_TEXT EXTRACT_:
══════

Skip to content

How to design the Data Product?

The design phase of the Data Product development process within DataOS is crucial for ensuring that the final product meets the requirements and delivers value. The phase involves several steps, from initial requirement analysis to the final design iteration. To illustrate this process, we will use a real-life use case: Traffic Source Analysis using Google Analytics.

To design the Data Product, follow the steps outlined below. Depending on the specific Data Product, additional steps may need to be added or skipped:

Identify Data Sources

In this step, we identify various data sources based on usecase. For instance, in traffic source analysis, data is sourced from Google Analytics to capture website traffic, user behavior, and acquisition channel data using the Google Analytics. Additionally, data is obtained from advertising platforms such as Google Ads or Facebook Ads to access campaign performance metrics. Not all use cases necessitate generating data from scratch, if the organization already possesses the required data in its databases, this step may be skipped.

Data Understanding and Exploration

To understand the data, you need to set up the data source connection to S3 using Instance Secret and Depot. Let’s see how can you set the data source connection using the Depot for S3. This step is depends on the Data Source.

Create an Instance Secret

To create a Depot without revealing the data source connection credentials, you first need to create an Instance Secret resource which will hold credentials of the S3 source such as accesskeyid, awsaccesskeyid, awssecretaccesskey and secretkey. To create an Instance Secret simply compose a manifest file as shown below.

name: s3depot-r 
version: v1 
type: instance-secret
description: S3 credentials 
layer: user 
instance-secret:
  type: key-value-properties
  acl: r 
  data:
    accesskeyid: ${access-key-id} 
    awsaccesskeyid: ${aws-access-key-id} 
    awssecretaccesskey: ${aws-secret-access-key} 
    secretkey: ${secret-key} 

To know more about the Instance Secret, refer to this.

══════

_INFORMATION SHOWN_:

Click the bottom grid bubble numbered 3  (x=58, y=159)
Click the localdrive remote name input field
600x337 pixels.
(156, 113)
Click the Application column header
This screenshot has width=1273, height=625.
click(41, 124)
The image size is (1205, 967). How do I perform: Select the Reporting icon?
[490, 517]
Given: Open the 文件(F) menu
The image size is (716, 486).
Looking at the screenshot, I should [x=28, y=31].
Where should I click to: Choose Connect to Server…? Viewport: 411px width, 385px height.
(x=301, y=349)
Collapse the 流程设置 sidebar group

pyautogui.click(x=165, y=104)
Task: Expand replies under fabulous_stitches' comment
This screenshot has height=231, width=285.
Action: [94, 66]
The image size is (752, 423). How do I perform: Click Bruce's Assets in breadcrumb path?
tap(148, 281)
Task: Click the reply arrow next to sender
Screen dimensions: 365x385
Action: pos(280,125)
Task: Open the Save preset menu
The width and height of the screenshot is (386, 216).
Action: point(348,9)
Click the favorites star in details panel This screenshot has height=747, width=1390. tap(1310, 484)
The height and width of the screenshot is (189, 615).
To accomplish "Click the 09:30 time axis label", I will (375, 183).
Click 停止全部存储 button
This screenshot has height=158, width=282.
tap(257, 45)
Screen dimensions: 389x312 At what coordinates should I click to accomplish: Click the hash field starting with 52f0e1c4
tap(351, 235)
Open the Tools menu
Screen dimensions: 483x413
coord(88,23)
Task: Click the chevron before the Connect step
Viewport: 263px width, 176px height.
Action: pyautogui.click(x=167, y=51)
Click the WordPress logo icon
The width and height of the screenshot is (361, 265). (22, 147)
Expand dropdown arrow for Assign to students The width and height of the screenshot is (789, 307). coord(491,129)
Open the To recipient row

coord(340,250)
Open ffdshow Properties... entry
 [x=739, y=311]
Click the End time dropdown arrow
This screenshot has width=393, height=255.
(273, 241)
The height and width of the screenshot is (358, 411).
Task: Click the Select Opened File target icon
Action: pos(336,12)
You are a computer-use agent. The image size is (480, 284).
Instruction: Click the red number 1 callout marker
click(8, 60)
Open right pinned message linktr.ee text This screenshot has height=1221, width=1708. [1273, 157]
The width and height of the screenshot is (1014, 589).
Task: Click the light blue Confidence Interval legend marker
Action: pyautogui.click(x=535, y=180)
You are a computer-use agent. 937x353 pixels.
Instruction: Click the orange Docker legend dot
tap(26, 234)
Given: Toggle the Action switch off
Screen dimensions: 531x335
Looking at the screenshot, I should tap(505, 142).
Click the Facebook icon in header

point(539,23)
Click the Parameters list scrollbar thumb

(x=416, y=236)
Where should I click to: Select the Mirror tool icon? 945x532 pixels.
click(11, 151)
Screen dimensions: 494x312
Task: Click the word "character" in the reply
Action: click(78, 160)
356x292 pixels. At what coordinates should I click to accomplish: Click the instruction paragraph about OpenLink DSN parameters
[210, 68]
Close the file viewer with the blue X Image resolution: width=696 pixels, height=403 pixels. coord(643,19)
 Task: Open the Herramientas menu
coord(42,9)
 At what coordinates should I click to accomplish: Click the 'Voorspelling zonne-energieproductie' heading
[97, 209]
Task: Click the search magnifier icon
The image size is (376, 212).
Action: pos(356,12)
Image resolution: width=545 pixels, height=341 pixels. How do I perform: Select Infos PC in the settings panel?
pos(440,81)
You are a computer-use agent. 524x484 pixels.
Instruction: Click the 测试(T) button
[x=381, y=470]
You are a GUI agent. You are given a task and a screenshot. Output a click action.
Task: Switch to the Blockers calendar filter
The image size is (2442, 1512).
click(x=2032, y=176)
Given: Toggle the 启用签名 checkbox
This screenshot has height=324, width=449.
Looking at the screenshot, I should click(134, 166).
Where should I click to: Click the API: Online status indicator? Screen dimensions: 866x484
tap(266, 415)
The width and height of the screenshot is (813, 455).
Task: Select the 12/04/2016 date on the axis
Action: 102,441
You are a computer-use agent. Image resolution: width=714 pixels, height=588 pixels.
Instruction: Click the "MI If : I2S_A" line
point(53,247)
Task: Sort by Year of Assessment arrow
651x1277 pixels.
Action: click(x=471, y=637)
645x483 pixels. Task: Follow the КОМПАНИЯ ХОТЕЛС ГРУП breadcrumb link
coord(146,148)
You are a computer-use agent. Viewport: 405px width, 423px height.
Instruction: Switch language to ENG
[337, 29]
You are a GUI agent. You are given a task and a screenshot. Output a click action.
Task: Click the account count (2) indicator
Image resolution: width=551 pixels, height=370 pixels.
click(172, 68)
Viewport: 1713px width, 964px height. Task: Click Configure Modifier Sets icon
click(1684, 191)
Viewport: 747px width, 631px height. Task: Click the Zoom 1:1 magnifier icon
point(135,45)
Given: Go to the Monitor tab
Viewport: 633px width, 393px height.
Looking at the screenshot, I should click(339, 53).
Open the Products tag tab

══════

_ACTIONS TO TAKE_:
1 > According to the data product design page, which real-life use case is used to illustrate the design process?
2 > Reproduce the data product design page from "Data Understanding and" up to and including "the Data Source.".
Rely only on the data product design page.

_RESULTS_:
1 > Traffic Source Analysis using Google Analytics.

2 >
Data Understanding and Exploration

To understand the data, you need to set up the data source connection to S3 using Instance Secret and Depot. Let’s see how can you set the data source connection using the Depot for S3. This step is depends on the Data Source.